Nothing belongs in the answer except the lines of the material that include "computer".

—————

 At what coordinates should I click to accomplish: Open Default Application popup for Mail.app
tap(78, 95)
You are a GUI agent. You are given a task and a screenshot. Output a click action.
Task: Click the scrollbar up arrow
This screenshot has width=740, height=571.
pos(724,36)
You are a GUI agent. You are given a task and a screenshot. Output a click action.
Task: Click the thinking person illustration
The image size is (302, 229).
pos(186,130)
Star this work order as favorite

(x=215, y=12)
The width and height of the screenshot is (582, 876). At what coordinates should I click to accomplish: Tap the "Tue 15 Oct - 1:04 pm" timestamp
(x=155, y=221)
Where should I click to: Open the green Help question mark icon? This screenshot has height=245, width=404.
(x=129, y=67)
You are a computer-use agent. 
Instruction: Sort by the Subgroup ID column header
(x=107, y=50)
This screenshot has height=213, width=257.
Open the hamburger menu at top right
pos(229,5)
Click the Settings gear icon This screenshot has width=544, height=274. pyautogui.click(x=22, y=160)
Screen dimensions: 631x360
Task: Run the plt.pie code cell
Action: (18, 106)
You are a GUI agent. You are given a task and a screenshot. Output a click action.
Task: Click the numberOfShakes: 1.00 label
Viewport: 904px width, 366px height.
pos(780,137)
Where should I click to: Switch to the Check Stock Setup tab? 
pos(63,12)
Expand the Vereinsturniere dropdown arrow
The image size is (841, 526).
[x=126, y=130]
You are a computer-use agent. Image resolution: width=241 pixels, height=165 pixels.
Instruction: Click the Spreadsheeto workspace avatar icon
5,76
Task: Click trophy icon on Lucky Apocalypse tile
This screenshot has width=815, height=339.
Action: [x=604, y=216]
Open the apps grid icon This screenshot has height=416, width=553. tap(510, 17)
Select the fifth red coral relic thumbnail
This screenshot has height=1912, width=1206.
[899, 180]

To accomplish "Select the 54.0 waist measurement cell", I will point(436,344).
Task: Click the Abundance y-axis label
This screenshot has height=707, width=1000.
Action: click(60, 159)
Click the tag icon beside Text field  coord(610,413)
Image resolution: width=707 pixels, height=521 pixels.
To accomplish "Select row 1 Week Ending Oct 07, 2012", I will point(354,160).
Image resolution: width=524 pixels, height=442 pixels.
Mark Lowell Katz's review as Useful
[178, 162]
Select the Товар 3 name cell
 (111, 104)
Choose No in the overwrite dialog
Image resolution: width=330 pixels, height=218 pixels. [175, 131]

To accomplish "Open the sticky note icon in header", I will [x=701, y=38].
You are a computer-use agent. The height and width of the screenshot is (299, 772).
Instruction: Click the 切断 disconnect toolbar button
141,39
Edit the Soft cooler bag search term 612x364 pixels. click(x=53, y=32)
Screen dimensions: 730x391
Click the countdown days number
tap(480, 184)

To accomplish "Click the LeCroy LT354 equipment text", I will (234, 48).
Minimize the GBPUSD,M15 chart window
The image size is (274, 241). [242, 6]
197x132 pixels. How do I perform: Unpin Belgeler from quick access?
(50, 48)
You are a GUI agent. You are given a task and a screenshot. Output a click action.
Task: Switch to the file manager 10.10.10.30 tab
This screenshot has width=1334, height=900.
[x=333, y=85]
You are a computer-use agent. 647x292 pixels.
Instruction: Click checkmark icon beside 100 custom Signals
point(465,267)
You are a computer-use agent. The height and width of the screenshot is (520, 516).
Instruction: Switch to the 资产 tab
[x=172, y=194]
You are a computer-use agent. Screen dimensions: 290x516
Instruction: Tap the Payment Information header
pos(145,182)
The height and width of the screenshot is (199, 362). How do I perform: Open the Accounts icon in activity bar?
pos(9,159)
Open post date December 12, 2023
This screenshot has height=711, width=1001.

—————

• [Answer space]
You are a computer-use agent. 
You are a computer-use agent. Image resolution: width=241 pixels, height=165 pixels.
You are a computer-use agent. The height and width of the screenshot is (299, 772).
You are a computer-use agent. 647x292 pixels.
You are a computer-use agent. The height and width of the screenshot is (520, 516).
You are a computer-use agent. Screen dimensions: 290x516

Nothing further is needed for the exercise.